→ Required action:
Nothing outside the range below should be printed. Output exactly the lines from the line with "Task: Uncheck Show" to the line with "The height and", both included.

→ Data for this task:
----------
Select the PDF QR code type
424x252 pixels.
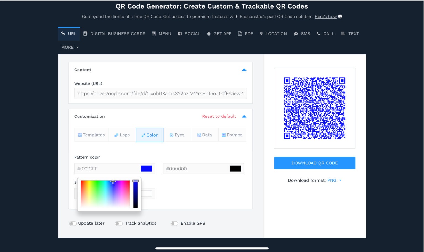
----------
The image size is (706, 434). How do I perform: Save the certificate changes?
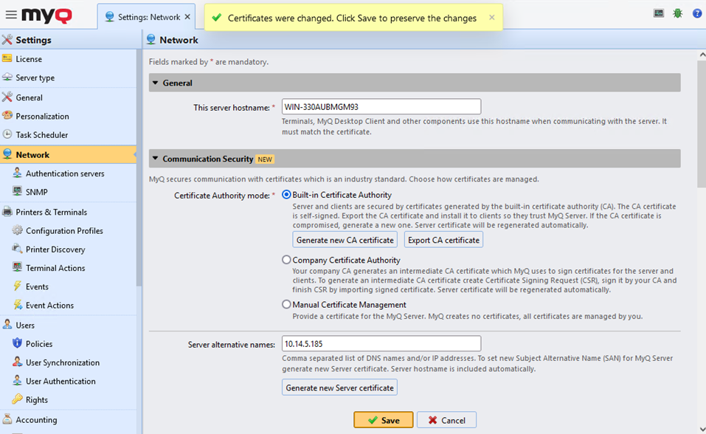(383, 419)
----------
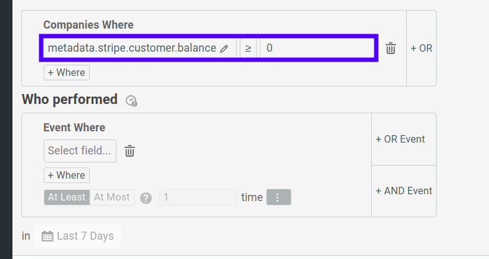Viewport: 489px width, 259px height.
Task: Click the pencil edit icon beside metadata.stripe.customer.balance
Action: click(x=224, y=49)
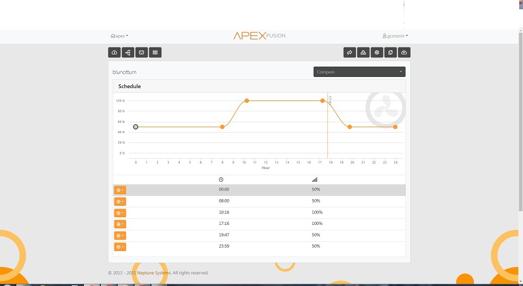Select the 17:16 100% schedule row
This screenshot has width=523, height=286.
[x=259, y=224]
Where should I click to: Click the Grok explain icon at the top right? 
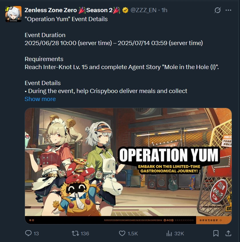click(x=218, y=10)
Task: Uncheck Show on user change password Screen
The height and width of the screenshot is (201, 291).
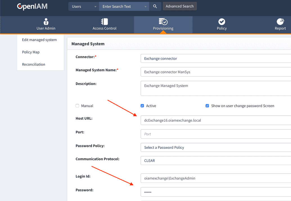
----------
→ Answer space:
Task: Uncheck Show on user change password Screen
The height and width of the screenshot is (201, 291).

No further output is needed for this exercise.